*EXTRAIT PROPOSÉ:*
----------------
Zhang - La Traversee des sangliersE.K. Tan souligne que « les trois romans abordent le thème du retour physique et spirituel à la forêt tropicale comme un voyage nécessaire pour découvrir un secret de famille du personnage principal malaisien sinophone, secret qui traverse plusieurs générations. À travers le voyage du personnage, des aspects localisés de l’identité et de l’expérience de la Malaisie sinophone sont décrits et inscrits comme une réaction pour circonscrire une histoire et une identification ethniques représentatives de la communauté diasporique chinoise à Bornéo (…) Le caractère unique de l’écriture de Zhang Guixing réside dans sa fusion d’esthétiques littéraires et de styles narratifs de l’Orient et de l’Occident : sa description des plantations de Bornéo se lit comme une transplantation du Sud américain de Faulkner dans l’archipel malayo-indonésien, et son style narratif de flux de conscience traversant la psyché du personnage et le cadre de la forêt tropicale insuffle à la littérature de langue chinoise une expérience sensorielle unique, similaire à celle du réalisme magique de Gabriel García Márquez. En un sens, il n’est pas du tout exagéré d’affirmer que l’écriture de Zhang peut être lue comme une branche unique de la littérature chinoise en tant que littérature mondiale ».

Parmi les précédents lauréats du prix Newman figurent les romanciers de Chine continentale Mo Yan (2009), Han Shaogong (2011), Wang Anyi (2017) et Yan Lianke (2021). Le poète taïwanais Yang Mu et la romancière et scénariste Chu Tien-wen ont remporté le prix respectivement en 2013 et 2015, tandis que l’écrivaine hongkongaise Xi Xi, décédée en décembre dernier, l’a remporté en 2019.

Discours de Zhang Guixing, le 4 mars 2023 à l’université d’Oklahoma :

« C’est seulement mon deuxième voyage aux États-Unis. La première fois, j’ai séjourné à Boston. Bien qu’on soit déjà en avril, il faisait encore assez froid lorsque je suis arrivé et une fine couche de neige recouvrait l’aéroport. Quand je pense à Boston, je pense à deux choses : aux oies sur la Charles River… et aux crocodiles. En effet, M. Wang Der-wei, professeur au département des langues et civilisations de l’Asie de l’Est à l’université de Harvard, m’avait invité à dîner et il avait commandé un plat de viande de crocodile. C’est étrange de dire cela, mais j’ai vécu deux décennies de ma vie à Bornéo, une île dont les eaux sont infestées de crocodiles, j’y ai mangé de la viande de serpent, de singe, de lézard et même — je m’en excuse — de chien, mais je n’avais encore jamais mangé de crocodile. Je ne savais pas quel goût cela pouvait avoir avant d’arriver à Boston.
----------------
*DONNÉES ENREGISTRÉES:*

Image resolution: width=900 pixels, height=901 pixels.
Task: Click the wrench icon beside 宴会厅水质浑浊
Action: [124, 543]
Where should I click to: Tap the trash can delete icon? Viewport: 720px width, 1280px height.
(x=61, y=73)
----------------
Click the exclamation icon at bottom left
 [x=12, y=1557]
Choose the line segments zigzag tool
----------------
*CONSIGNES:*
(a) Présentez sous forme de liste le paragraphe de l'extrait qui commence par « Parmi les précédents lauréats du prix Newman », en conservant chaque lauréat, sa description et l'année de son prix.
(b) Reproduisez mot pour mot la portion de l'extrait allant de « Parmi les précédents » à « remporté en 2019. ».
Les entrées ont une origine différente de celle de l'extrait.

*CORRIGÉ:*
(a)
Précédents lauréats du prix Newman :
- Mo Yan, romancier de Chine continentale (2009)
- Han Shaogong, romancier de Chine continentale (2011)
- Yang Mu, poète taïwanais (2013)
- Chu Tien-wen, romancière et scénariste (2015)
- Wang Anyi, romancière de Chine continentale (2017)
- Xi Xi, écrivaine hongkongaise décédée en décembre dernier (2019)
- Yan Lianke, romancier de Chine continentale (2021)

(b)
Parmi les précédents lauréats du prix Newman figurent les romanciers de Chine continentale Mo Yan (2009), Han Shaogong (2011), Wang Anyi (2017) et Yan Lianke (2021). Le poète taïwanais Yang Mu et la romancière et scénariste Chu Tien-wen ont remporté le prix respectivement en 2013 et 2015, tandis que l’écrivaine hongkongaise Xi Xi, décédée en décembre dernier, l’a remporté en 2019.